| Exercise objective |
From the line containing "Open the time range picker" to the end of the listing, write out every line exactly; leave out everything else.
━━━━━━
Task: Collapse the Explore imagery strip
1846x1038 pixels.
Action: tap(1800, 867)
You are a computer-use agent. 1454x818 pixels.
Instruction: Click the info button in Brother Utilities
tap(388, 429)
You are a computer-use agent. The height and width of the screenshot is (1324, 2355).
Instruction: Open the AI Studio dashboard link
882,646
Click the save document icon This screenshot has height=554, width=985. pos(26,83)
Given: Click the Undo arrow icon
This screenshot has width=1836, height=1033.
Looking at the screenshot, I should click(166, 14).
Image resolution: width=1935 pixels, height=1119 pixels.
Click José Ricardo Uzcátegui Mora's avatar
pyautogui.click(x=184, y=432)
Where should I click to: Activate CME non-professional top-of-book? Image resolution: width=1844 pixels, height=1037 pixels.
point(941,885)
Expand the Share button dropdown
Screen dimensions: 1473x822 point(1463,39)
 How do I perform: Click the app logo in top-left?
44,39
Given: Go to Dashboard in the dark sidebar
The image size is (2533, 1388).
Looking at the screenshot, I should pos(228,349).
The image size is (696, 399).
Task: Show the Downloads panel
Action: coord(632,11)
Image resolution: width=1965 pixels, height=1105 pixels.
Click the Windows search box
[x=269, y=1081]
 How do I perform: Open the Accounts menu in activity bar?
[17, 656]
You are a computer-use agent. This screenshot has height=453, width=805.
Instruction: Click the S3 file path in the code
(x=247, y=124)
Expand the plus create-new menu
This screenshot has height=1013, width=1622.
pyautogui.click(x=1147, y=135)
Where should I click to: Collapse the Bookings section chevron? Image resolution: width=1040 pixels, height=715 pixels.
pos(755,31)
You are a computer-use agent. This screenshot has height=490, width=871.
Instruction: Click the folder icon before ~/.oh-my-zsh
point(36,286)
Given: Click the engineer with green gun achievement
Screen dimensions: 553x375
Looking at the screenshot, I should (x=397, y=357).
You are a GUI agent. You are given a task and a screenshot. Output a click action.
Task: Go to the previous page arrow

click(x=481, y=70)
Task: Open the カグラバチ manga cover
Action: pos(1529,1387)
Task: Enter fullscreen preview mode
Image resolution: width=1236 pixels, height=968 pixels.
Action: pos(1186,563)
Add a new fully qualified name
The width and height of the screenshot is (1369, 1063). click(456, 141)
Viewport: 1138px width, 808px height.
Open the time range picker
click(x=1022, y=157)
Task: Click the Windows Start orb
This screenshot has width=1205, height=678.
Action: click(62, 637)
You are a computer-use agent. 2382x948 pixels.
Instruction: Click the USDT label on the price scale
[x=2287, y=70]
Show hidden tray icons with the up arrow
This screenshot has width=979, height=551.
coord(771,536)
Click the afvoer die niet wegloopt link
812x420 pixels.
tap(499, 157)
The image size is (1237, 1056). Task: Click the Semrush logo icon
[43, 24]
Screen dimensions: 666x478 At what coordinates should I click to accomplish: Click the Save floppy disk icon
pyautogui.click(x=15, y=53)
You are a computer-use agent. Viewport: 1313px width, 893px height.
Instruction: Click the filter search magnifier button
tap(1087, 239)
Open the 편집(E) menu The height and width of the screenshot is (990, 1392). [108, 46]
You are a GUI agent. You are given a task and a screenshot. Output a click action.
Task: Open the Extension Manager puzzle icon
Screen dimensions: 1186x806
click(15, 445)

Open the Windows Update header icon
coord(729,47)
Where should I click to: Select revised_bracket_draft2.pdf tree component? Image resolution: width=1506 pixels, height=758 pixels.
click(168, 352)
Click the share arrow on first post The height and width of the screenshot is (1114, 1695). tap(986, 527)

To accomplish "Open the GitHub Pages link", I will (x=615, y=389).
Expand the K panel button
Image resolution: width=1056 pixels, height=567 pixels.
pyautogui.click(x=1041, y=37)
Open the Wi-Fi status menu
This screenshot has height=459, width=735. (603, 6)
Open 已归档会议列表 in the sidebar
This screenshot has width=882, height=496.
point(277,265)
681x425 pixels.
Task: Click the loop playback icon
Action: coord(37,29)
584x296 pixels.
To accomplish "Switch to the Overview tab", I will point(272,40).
━━━━━━
| Task answer |
Open the time range picker
click(x=1022, y=157)
Task: Click the Windows Start orb
This screenshot has width=1205, height=678.
Action: click(62, 637)
You are a computer-use agent. 2382x948 pixels.
Instruction: Click the USDT label on the price scale
[x=2287, y=70]
Show hidden tray icons with the up arrow
This screenshot has width=979, height=551.
coord(771,536)
Click the afvoer die niet wegloopt link
812x420 pixels.
tap(499, 157)
The image size is (1237, 1056). Task: Click the Semrush logo icon
[43, 24]
Screen dimensions: 666x478 At what coordinates should I click to accomplish: Click the Save floppy disk icon
pyautogui.click(x=15, y=53)
You are a computer-use agent. Viewport: 1313px width, 893px height.
Instruction: Click the filter search magnifier button
tap(1087, 239)
Open the 편집(E) menu The height and width of the screenshot is (990, 1392). [108, 46]
You are a GUI agent. You are given a task and a screenshot. Output a click action.
Task: Open the Extension Manager puzzle icon
Screen dimensions: 1186x806
click(15, 445)

Open the Windows Update header icon
coord(729,47)
Where should I click to: Select revised_bracket_draft2.pdf tree component? Image resolution: width=1506 pixels, height=758 pixels.
click(168, 352)
Click the share arrow on first post The height and width of the screenshot is (1114, 1695). tap(986, 527)

To accomplish "Open the GitHub Pages link", I will (x=615, y=389).
Expand the K panel button
Image resolution: width=1056 pixels, height=567 pixels.
pyautogui.click(x=1041, y=37)
Open the Wi-Fi status menu
This screenshot has height=459, width=735. (603, 6)
Open 已归档会议列表 in the sidebar
This screenshot has width=882, height=496.
point(277,265)
681x425 pixels.
Task: Click the loop playback icon
Action: coord(37,29)
584x296 pixels.
To accomplish "Switch to the Overview tab", I will point(272,40).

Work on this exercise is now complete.